The new year came with unprecedented methereological conditions. The temperature was much higher than the mean seasonal temperature except during early morning, and no snow, very strange for Janaury. Grade six on sport climbing lines felt nearly like before and the forearm was becoming tonic again. And then I asked my friend if he would accompany me to try a line that had always attracted me: the Casarotto-Campi, at the Soio Rosso in the Small Dolomites of Vicenza. In the “Pieropan”, the guide of the Pasubio, the line is described as follows: “an extremely demanding itinerary, created according to the traditional views on free climbing. It attacks directly the overhanging parts between the direct line and the Grana-Bernardi line”.
This line follows the yellow rock on the right side of the Soio Rosso, at first through a series of crevices and corners, delicate during the first part of the climb and athletic further up, and then with an exposed traverse that leads to the last pitches that allow you to reach the pines on the summit. VI+ is the verdict of the guide and the climbers. VI+ without pulling quickdraws. The climb was of course tough, but I felt like giving it a try. And in any case, if we failed, we’d just have to go back and have nice beer at Ponte Verde.
From the parking area at the beginning of the Val Fontana D’Oro we ascended to the base of the South Wall of the Soio Rosso and following the classic approach we arrived at the Gran Cengia which we traversed towards the right to the place where the “Casarotto” starts. During the first two pitches Marco took the lead: first a traverse on fragile rock then an athletic crag. The vertical approach to things embarrassed me and my feelings were not the ones I used to know: I was scared. On a ledge I was struck by the sight of the initials of the first man to ascend the line, engraved in the rock, and some of my wits came back to me.
I forced myself to lead during the next two pitches, and so we tackled two beautiful dihedral corners and the following traverse beneath an overhanging roof. At the next ledge I felt as if I was being reborn, such was my happiness. I had placed protections along the way and it didn’t seem true to me to have climbed such a hard route. I remember feeling really happy on that ledge.Marco then took the lead again and continued with a long traverse and then up a yellow vertical, technical and unprotected pitch. Then it was my turn again to go first with the last lenght of the ascent. Unprotected and with no pegs I felt really exposed and it was a relief that I shouted to the wind, the moment when I grabbed the pine overhanging from the top of ledge.
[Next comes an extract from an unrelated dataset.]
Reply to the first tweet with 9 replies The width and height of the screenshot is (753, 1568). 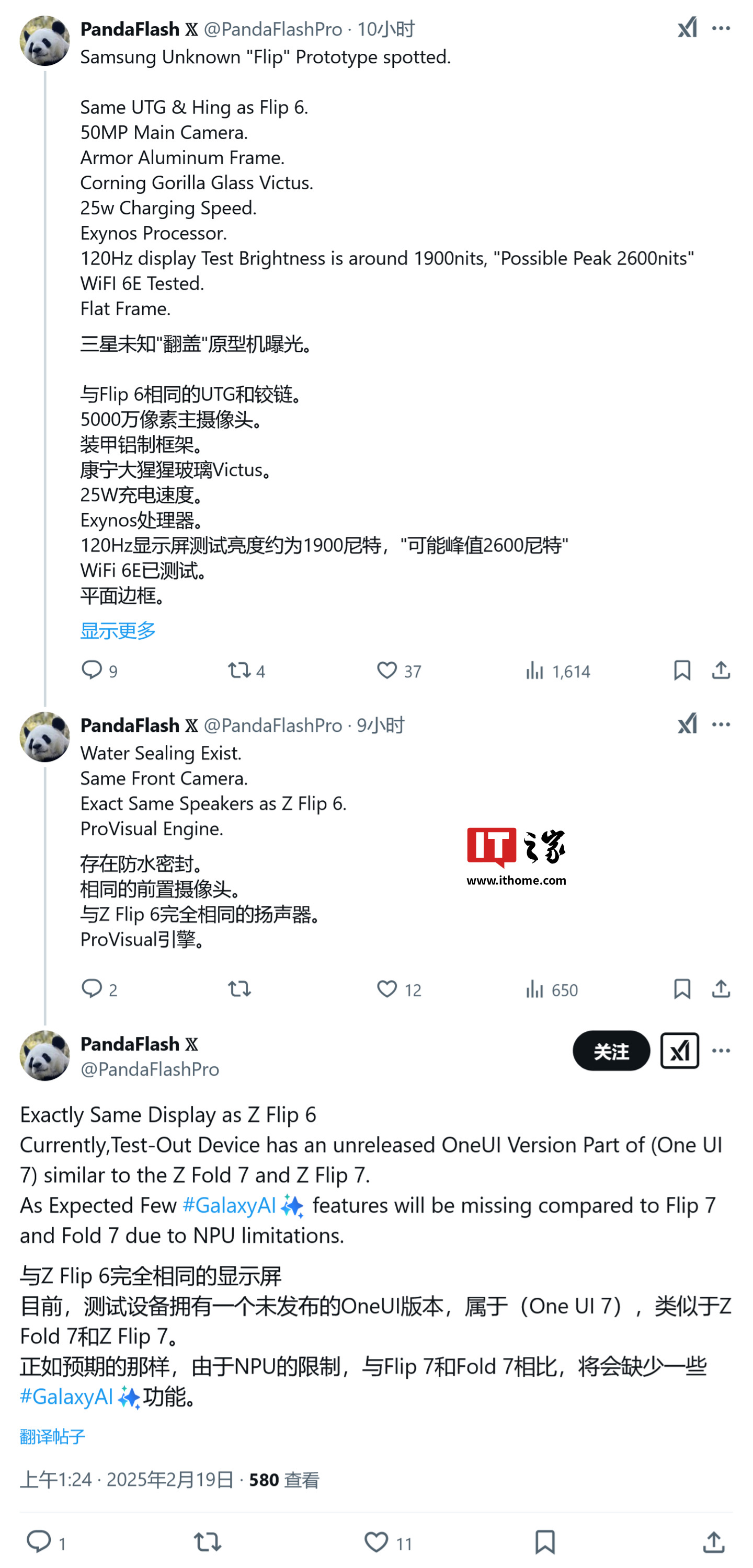(x=99, y=670)
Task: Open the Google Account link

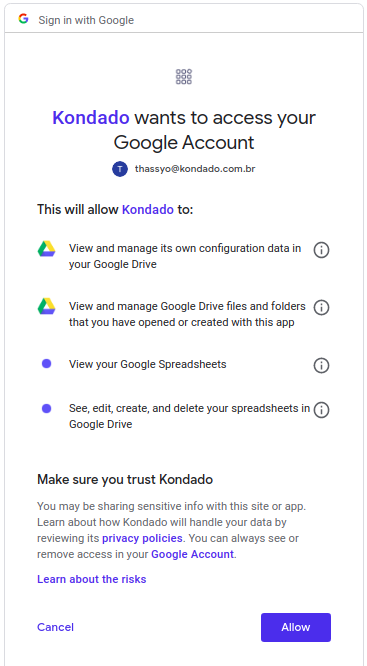Action: [192, 554]
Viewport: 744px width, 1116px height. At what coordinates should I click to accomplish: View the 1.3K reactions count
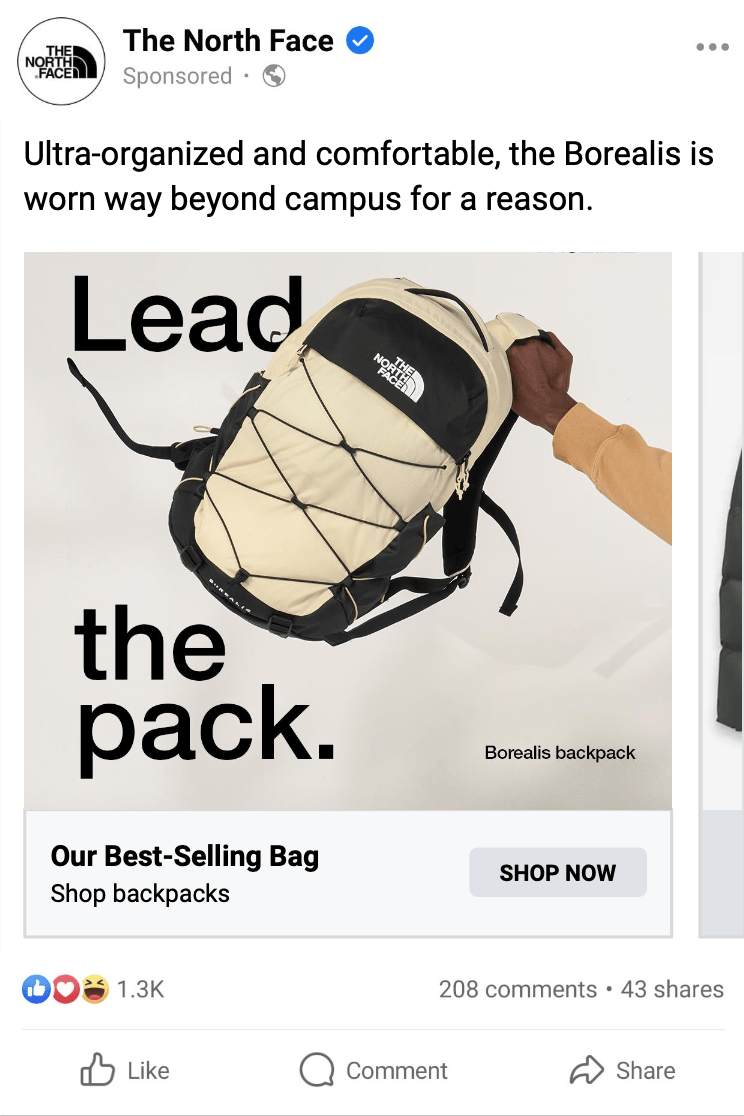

The final two pitches, on vertical grass, where you still had to pay a lot of attention, took u sto the summit and then to the path for the descent. We could finally relax contemplating the view of the Frate (non the Franton!), a solitary monolith that does not surrene its summit easily, due to its fragility. At Ponte Verde, the usual plump waitress was waiting for us, dressed in black, ready to serve us a half litre beer, that Marco would down with avidity.Maybe I’m not the best person to do this, but I always suggest to people to live their present as best they can, because the past is only made of memories and the future is unknown to us all. But most of all, during your time don’t expect to change the ways of other people, try to change yourself.